Tuesday, she was mad about something. It could have been her boss, it could have been the kids, it could have been the weather, I don't know. So she didn't do the "flim-flam" as I call it. She didn't do it
on Weds. either. As a result, it's "my fault" that her account bounced yesterday, according to her.
I'm screwed too, because in trying to pay for the one car that I can't afford, her cell Bill, the utilities, the rent, the groceries she didn't buy so she could make her car payment and whatever I need to
buy to keep her happy so I'm not miserable, I'm way behind on everything non-essential.
My mom told me after several calls to her house from my creditors, that she'd pay my discover Bill of $544. (a loan actually. I owe her around $4,000 now) I set up the payment, and the guy assured me that it wouldn't come out until after this paycheck. So mom hasn't yet deposited the money in my account. What do you know, it came out last night, and I now have four overdraft fees, which amounts to just slightly less than my paycheck from the loading dock job.

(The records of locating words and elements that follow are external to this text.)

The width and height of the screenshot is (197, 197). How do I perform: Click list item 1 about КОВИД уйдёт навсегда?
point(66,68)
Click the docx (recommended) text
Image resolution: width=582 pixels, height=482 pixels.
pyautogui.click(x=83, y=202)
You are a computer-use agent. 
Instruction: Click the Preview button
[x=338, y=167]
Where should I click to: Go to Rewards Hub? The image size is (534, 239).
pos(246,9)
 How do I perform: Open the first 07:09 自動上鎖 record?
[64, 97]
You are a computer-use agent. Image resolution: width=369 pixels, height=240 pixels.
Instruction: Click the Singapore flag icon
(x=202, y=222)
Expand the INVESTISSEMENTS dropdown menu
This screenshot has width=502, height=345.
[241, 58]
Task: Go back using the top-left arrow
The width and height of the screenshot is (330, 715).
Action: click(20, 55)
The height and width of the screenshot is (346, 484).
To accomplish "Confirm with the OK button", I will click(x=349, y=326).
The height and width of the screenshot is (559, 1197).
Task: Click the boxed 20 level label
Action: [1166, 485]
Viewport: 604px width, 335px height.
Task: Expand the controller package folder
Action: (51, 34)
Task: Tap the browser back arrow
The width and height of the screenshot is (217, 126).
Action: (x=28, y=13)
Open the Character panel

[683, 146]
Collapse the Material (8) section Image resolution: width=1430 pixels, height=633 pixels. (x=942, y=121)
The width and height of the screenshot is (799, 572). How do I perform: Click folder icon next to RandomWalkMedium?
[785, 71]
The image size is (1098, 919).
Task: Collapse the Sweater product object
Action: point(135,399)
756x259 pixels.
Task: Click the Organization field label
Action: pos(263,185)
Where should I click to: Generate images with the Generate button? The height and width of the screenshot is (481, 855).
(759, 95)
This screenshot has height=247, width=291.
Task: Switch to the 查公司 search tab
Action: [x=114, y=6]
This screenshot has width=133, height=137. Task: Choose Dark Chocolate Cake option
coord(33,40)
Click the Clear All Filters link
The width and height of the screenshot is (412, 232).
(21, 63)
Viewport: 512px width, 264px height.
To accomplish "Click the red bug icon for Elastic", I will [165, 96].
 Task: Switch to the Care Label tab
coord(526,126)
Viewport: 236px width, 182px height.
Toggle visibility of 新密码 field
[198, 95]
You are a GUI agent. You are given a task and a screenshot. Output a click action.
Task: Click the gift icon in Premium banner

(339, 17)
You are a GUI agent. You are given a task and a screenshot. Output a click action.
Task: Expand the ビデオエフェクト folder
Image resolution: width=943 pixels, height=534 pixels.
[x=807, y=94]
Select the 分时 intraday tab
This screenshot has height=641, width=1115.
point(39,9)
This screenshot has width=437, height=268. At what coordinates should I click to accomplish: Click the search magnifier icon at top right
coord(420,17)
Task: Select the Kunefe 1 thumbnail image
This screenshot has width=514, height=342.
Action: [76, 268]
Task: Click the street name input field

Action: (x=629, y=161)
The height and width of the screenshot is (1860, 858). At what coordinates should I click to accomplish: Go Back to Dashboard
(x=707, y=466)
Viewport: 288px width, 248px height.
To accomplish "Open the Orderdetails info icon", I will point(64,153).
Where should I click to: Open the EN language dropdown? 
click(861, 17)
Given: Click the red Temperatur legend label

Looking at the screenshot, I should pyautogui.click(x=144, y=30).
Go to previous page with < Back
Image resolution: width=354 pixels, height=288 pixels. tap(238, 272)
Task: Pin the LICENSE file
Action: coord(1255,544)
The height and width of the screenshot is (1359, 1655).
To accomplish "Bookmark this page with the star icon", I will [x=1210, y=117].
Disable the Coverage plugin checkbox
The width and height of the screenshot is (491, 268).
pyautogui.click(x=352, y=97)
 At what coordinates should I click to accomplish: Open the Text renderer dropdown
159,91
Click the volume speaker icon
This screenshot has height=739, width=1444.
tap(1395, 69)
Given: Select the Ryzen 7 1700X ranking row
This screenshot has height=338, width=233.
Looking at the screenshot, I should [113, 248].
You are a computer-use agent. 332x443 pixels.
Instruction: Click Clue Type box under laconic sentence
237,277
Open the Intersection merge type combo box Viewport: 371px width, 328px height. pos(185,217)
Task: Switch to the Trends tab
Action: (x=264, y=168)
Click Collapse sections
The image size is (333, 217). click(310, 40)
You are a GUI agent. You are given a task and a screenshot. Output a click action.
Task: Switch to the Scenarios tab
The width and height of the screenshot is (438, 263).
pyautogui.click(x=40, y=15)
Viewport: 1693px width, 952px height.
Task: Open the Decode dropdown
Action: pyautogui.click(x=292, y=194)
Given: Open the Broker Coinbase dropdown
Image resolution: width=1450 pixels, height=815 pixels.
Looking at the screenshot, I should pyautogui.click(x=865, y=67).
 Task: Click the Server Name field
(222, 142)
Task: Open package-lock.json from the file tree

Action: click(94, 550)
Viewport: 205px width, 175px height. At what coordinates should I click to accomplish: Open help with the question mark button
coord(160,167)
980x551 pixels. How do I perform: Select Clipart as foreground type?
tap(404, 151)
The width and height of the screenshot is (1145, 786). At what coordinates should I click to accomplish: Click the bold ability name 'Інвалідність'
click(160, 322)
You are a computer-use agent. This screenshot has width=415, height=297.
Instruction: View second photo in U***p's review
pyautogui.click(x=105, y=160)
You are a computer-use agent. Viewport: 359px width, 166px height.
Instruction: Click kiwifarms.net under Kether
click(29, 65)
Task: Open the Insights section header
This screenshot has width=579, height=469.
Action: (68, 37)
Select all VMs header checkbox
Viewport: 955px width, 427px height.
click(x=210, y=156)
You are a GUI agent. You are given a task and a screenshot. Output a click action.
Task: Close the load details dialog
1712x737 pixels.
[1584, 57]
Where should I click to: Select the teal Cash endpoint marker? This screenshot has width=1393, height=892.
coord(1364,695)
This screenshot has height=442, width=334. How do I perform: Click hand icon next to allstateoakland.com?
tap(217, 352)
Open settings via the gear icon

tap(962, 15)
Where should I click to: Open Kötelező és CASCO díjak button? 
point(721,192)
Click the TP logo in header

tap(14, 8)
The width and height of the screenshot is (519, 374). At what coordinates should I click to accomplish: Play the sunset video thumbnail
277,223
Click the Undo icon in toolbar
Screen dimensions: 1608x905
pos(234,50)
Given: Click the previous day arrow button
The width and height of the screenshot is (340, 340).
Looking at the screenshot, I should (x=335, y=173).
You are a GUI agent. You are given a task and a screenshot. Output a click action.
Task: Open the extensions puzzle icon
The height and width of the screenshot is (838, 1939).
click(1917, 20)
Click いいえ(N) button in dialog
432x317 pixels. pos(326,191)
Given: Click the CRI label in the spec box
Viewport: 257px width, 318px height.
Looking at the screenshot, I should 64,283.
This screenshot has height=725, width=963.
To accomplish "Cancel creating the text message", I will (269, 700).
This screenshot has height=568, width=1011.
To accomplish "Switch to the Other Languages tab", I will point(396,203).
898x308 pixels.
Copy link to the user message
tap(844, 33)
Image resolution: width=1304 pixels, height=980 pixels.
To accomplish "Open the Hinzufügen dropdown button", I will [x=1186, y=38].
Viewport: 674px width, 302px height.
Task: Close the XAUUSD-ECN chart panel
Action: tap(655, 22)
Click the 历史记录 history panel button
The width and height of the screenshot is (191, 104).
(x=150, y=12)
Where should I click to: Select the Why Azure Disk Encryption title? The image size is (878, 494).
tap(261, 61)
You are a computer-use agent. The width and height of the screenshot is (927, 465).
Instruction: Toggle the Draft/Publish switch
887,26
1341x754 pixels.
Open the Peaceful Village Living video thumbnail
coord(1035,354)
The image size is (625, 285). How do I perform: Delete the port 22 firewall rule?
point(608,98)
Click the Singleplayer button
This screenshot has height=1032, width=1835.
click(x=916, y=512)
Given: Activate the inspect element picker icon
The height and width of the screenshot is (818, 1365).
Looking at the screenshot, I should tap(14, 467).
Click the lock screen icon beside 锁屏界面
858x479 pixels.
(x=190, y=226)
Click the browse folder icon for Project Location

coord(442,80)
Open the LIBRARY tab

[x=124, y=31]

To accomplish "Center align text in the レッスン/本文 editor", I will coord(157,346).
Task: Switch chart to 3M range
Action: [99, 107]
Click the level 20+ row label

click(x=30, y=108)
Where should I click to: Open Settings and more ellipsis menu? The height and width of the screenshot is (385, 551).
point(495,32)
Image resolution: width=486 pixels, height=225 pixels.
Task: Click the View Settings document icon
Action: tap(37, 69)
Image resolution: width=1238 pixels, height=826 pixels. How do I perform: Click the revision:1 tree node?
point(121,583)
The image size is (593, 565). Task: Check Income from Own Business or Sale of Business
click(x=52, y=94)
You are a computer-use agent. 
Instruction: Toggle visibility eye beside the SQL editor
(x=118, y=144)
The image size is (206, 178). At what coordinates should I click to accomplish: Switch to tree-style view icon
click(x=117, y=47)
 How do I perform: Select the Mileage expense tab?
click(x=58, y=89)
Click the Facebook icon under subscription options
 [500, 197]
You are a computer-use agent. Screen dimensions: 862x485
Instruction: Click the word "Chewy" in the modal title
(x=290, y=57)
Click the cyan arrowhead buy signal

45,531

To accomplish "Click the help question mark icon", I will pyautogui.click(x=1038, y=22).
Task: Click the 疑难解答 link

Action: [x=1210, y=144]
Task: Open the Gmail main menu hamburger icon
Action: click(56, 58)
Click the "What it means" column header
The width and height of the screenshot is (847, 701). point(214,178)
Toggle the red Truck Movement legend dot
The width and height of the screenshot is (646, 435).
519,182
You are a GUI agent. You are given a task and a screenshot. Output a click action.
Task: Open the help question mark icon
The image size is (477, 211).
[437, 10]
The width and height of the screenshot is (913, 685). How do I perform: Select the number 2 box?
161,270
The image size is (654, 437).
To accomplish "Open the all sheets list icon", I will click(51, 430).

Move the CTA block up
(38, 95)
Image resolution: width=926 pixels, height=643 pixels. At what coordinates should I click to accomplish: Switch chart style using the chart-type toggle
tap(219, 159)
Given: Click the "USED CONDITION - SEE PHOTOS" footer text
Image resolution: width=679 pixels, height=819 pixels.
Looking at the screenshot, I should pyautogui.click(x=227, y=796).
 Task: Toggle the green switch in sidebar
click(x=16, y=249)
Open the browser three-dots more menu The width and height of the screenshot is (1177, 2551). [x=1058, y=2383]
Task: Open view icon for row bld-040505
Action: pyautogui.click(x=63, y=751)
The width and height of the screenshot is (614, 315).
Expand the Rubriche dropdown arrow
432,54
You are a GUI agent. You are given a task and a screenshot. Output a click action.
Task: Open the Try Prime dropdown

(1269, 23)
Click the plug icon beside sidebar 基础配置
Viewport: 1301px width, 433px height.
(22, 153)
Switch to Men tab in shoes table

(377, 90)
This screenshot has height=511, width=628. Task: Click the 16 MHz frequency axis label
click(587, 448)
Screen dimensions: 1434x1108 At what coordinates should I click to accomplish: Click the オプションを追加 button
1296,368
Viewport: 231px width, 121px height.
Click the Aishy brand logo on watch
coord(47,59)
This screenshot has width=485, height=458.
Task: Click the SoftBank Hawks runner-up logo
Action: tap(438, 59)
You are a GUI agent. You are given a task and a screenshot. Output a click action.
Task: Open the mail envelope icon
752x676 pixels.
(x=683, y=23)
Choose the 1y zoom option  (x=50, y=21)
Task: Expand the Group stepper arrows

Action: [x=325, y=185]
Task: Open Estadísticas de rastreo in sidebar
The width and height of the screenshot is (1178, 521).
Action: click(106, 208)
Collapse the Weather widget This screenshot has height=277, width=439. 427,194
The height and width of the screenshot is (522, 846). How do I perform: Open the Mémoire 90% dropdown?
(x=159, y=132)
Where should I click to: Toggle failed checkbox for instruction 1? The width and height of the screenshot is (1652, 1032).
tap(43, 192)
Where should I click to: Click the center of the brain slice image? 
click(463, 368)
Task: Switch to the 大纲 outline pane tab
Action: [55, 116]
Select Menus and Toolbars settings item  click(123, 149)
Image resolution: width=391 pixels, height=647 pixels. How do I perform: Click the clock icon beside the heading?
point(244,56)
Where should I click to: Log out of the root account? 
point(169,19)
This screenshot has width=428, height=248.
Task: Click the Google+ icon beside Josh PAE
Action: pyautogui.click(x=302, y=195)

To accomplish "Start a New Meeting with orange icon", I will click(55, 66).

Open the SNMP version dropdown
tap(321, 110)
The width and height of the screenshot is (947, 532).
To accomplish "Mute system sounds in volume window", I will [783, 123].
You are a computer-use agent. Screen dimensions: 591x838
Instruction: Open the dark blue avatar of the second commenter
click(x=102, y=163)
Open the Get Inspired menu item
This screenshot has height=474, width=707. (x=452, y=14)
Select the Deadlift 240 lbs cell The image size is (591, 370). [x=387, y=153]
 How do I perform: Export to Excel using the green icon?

I just feel like no matter how nice I try to be, I get shafted in the end.
I can't win.
I need a time machine. Go back in time, kidnap myself and say "Hey look this is the kind of mess you'll be in if you don't get out like you know you should."
If you go back in time and kidnap yourself, would that be a crime?
I need to pack my stuff and get out. I was planning to do that Sat. but we had plans with my mom, so I guess we'll do that and get my mind off this for a while.
Monday, I think I'll talk to a recruiter for the Marines. I'll move out, find some really cheap place to crash, get my debt reasonably under control and sometime next year go to boot camp. I'm also going to simultaniously take my vacation from LNP so I get paid twice for the first few weeks while I'm there and when I get out after six months or so, I should be down to a reasonable debt level where I can have it all paid off in a year.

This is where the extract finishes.